Additional operating information is provided in the provided excel-spreadsheet. Remember, your decisions should not rest upon costs or profit outcomes alone.Required:

Assessment Item 3Case-Study

This assessment targets the students’ knowledge of logistics concepts, terminology, functions and procedures and the ability to formulate solutions to logistics problems. Place yourself in the role of a newly hired manager for an international company where it’s your job to assess the logistics environment and create a logistics/SCM-plan for your CEO (i.e. what to do and why including cost/profit outcomes etc.). See separate case-study document.

Coverage and Duration:      2500 words (+/- 10%) excluding a 1-page mandatory Executive
Summary, table of contents and supportive appendices (max
30 pages), diagrams etc. Pictures and graphs etc. should be in
the body of the text (professional business format) and is not                                              part of the word count.

Group or Individual:             Individual

Optional or Compulsory:     Compulsory

Learning outcomes:             AoL 1, 2, 3, 4, 5: KS 1.1, HO 2.1, 2.2 PC 3.1 SE 5.2.
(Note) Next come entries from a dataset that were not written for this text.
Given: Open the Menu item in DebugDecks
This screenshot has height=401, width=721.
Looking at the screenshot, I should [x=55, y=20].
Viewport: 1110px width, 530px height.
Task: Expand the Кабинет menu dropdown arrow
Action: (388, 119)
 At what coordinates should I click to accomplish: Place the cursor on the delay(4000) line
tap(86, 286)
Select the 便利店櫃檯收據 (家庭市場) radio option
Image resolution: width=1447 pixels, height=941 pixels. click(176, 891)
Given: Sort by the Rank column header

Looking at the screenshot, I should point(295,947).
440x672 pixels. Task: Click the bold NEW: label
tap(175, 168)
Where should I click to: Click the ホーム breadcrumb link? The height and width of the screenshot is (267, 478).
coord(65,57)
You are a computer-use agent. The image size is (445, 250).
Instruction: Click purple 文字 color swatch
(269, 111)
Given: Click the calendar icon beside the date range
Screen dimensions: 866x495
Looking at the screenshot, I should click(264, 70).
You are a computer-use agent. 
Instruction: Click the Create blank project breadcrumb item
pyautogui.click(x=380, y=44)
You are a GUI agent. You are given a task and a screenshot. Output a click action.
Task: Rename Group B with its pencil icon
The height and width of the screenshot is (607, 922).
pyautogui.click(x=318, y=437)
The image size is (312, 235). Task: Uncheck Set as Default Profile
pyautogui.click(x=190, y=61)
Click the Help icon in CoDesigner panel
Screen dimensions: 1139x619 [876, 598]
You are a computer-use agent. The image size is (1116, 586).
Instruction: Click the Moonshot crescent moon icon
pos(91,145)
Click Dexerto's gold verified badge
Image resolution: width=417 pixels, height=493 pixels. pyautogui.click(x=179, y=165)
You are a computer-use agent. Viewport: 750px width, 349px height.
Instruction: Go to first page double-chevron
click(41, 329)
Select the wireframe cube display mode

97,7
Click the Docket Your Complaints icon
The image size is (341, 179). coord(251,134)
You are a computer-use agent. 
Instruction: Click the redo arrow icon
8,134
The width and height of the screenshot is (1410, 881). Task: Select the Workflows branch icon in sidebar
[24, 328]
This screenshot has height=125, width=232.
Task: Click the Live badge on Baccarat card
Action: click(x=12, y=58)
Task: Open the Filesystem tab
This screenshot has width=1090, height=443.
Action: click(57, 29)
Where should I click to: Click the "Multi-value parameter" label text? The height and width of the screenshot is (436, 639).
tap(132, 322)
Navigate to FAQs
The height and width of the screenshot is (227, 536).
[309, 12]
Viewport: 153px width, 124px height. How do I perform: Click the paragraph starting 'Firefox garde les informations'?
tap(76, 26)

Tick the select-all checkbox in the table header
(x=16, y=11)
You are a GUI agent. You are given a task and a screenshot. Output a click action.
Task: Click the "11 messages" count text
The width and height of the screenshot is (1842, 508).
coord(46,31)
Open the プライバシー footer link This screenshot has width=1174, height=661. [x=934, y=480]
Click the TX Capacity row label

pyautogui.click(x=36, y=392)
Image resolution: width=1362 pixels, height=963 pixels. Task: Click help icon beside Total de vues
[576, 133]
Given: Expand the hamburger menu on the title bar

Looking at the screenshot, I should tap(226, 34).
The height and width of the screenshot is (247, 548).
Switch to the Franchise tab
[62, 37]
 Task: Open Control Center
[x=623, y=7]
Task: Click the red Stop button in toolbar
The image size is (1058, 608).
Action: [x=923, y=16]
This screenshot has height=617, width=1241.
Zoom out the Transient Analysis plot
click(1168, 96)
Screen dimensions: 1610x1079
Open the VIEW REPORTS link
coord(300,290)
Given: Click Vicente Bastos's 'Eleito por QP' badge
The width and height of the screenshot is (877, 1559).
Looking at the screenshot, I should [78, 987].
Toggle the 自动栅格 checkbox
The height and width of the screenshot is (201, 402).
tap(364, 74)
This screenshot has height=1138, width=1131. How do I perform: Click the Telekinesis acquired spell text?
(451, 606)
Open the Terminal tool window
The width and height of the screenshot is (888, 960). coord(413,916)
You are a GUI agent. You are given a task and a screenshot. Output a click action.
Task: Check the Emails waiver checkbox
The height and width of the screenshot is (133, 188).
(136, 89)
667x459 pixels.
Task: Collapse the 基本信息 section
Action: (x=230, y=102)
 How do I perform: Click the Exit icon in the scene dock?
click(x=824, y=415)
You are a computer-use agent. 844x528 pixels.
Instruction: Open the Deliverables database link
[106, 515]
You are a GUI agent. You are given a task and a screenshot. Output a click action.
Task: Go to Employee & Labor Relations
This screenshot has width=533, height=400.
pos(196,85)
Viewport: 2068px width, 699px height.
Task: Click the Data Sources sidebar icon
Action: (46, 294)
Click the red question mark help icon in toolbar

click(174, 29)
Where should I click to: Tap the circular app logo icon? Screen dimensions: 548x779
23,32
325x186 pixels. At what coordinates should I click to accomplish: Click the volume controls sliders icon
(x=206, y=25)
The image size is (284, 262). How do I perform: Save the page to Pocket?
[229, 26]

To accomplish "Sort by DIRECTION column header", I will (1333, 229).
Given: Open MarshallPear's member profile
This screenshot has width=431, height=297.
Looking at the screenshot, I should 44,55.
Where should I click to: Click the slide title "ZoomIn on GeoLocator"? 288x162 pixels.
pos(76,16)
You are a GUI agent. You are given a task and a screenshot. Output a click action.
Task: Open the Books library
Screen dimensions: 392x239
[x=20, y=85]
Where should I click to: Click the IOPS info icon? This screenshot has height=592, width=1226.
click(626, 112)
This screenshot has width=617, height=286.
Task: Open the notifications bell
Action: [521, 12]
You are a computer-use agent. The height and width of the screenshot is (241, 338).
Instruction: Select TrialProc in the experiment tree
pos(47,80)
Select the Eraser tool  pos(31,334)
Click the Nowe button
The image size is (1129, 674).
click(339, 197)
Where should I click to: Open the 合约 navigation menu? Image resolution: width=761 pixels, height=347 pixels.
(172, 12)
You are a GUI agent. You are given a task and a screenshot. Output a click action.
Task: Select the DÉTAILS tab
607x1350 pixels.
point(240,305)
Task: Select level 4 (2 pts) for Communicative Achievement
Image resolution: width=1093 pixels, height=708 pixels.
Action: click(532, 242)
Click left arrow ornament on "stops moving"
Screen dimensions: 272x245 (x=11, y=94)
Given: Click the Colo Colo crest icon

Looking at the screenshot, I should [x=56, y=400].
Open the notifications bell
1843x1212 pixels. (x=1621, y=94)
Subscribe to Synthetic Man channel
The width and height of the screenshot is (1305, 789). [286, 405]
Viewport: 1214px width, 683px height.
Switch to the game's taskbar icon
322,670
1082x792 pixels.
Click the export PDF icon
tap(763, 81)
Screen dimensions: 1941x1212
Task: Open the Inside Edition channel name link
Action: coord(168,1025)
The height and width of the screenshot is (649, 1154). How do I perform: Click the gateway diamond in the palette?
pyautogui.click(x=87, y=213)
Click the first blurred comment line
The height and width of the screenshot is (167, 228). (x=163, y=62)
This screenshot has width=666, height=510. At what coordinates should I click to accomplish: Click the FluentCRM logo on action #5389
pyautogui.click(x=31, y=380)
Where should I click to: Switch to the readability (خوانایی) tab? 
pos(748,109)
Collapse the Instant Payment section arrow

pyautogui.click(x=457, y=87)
Format:                                   Written report using size 12 pt. Times New Roman font with 1.5 line spacing, 1-inch margins. APA Referencing required.


  • Read and analyse the provided case study.
  • Present realistic recommendations on what an operations manager (OM) should do to manage the overall situation and its challenges (including at least one key topic from each of the Week 6-13 content), any risks associated with the case, and how to view the input (complete the attached risk assessment-, and Procurement template).
  • Remember to support your recommendations and arguments with additional sources where needed (quality information from e.g. academic journals, industry reports, business news sources, corporate- and watch-dog websites, ranking institutes etc.). Do not forget to use provided calculus tools (e.g. excel sheets).
  • Submit your report via Blackboard, Week 13, Friday, @ 23.59 PM (midnight).
  • Recommended space allocation: introduction and background (100 words); body/literature review (500 words); recommendations (500 words); justification (900 words); outcomes and results of recommendations (500 words). Additional report space applicable according to above instructions.

Note: the grading procedure is discretionary and considers for example the quality of the report; how professional it is; content covered and its value contribution for the client and the scenario reader (your case-study bosses). Further info can be found in the grading criteria.

An assessment submitted after the applicable due date will not be marked and will receive a grade of 0%. If special circumstances prevent you from meeting the assessment due date, you can apply for an extension. If you don’t have, or are not granted an approved extension, you should submit the work you have completed by the due date. Such submission will be marked against the assessment criteria and enable the student to potentially receive partial grades.